[[ Material for the task, beginning ]]

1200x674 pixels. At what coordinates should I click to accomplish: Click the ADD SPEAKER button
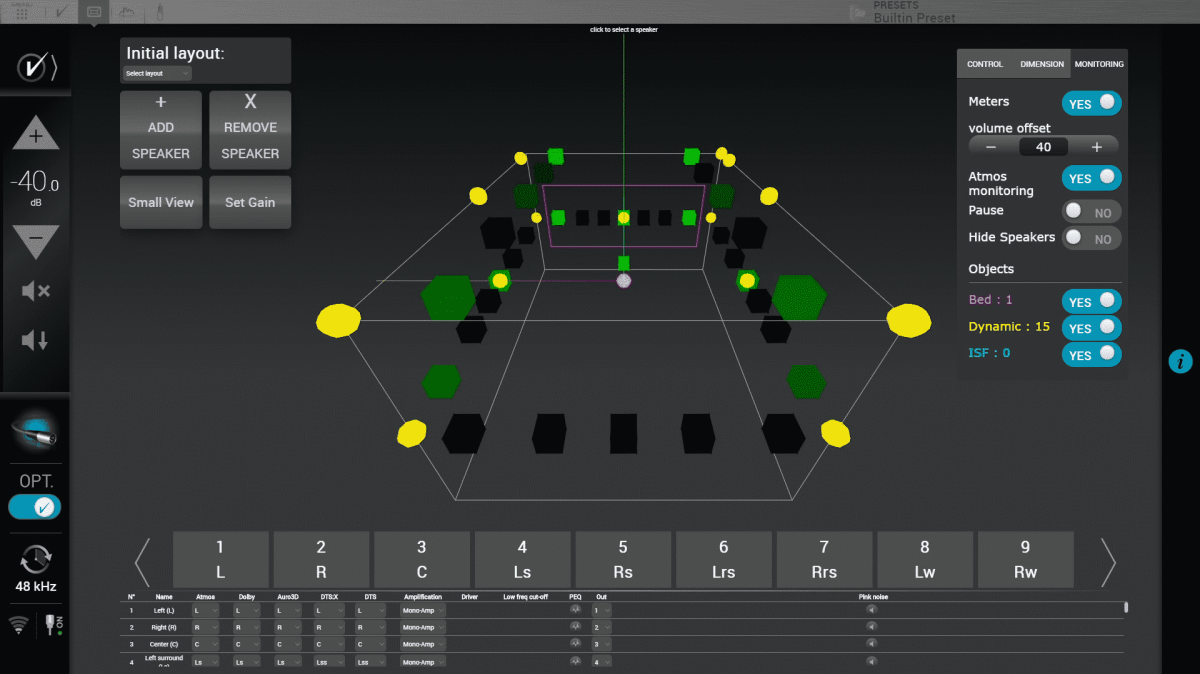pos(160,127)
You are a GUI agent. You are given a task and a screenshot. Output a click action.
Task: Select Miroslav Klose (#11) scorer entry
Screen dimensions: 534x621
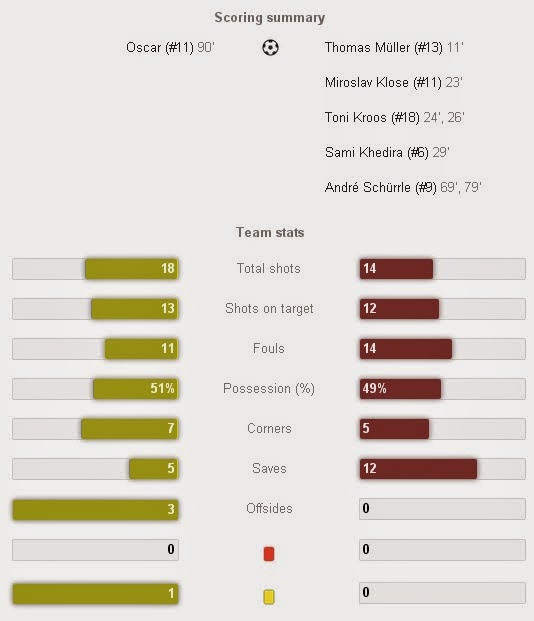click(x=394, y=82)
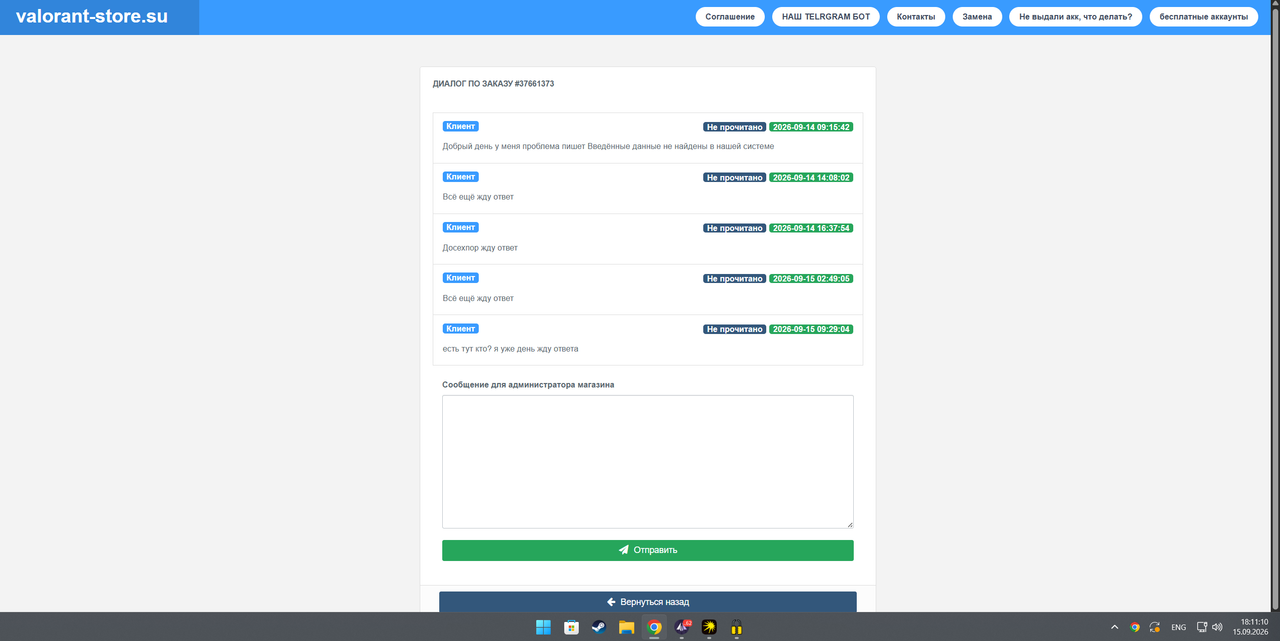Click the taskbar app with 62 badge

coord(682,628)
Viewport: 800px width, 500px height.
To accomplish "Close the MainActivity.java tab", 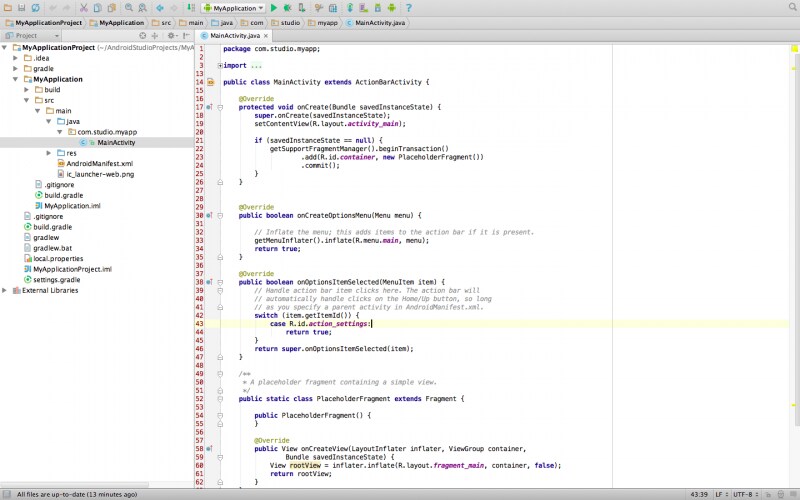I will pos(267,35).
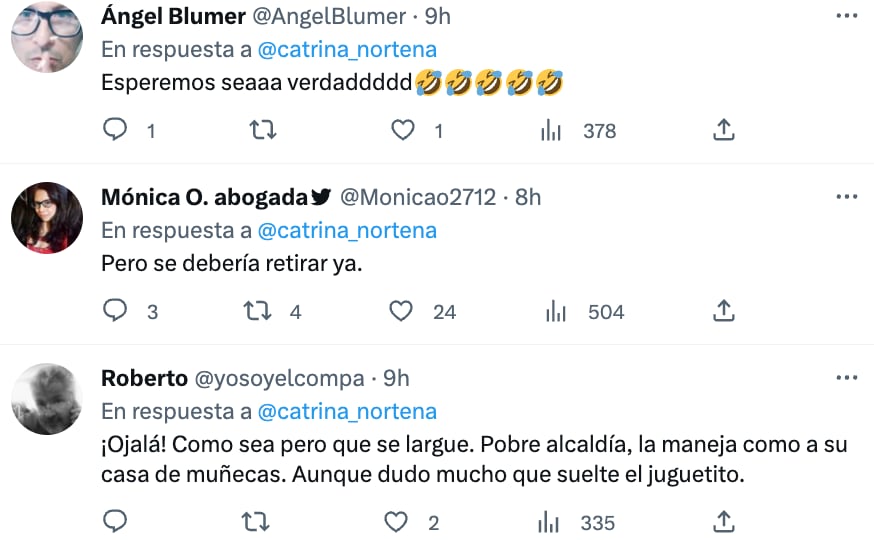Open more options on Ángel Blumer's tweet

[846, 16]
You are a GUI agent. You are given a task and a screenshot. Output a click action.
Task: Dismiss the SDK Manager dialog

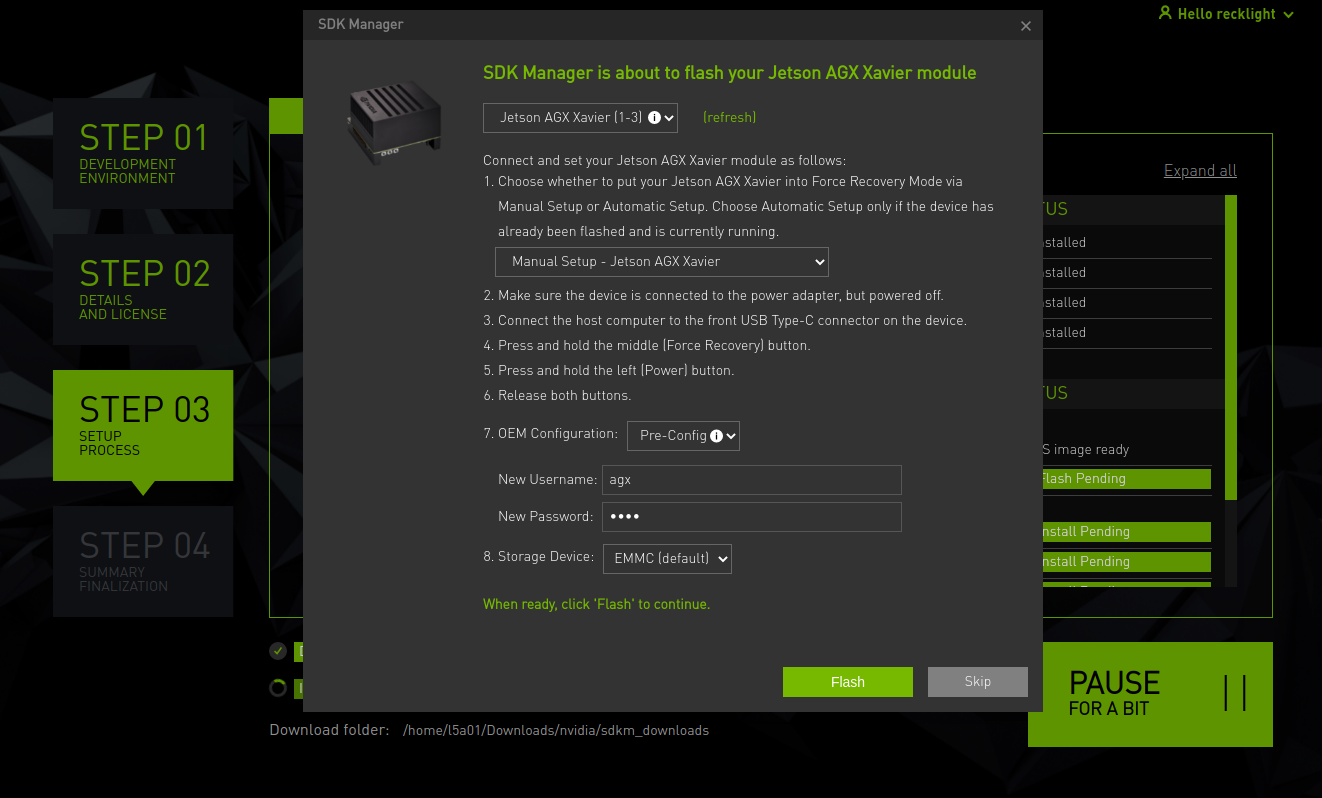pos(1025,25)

[[ Material for the task, end ]]

■ Prompt
Write out each line of the data above exactly, starting at the top and finishing with the line containing "Task: Select Miroslav"; omit the pictures.

■ Written answer
1200x674 pixels. At what coordinates should I click to accomplish: Click the ADD SPEAKER button
pos(160,127)
You are a GUI agent. You are given a task and a screenshot. Output a click action.
Task: Select Miroslav Klose (#11) scorer entry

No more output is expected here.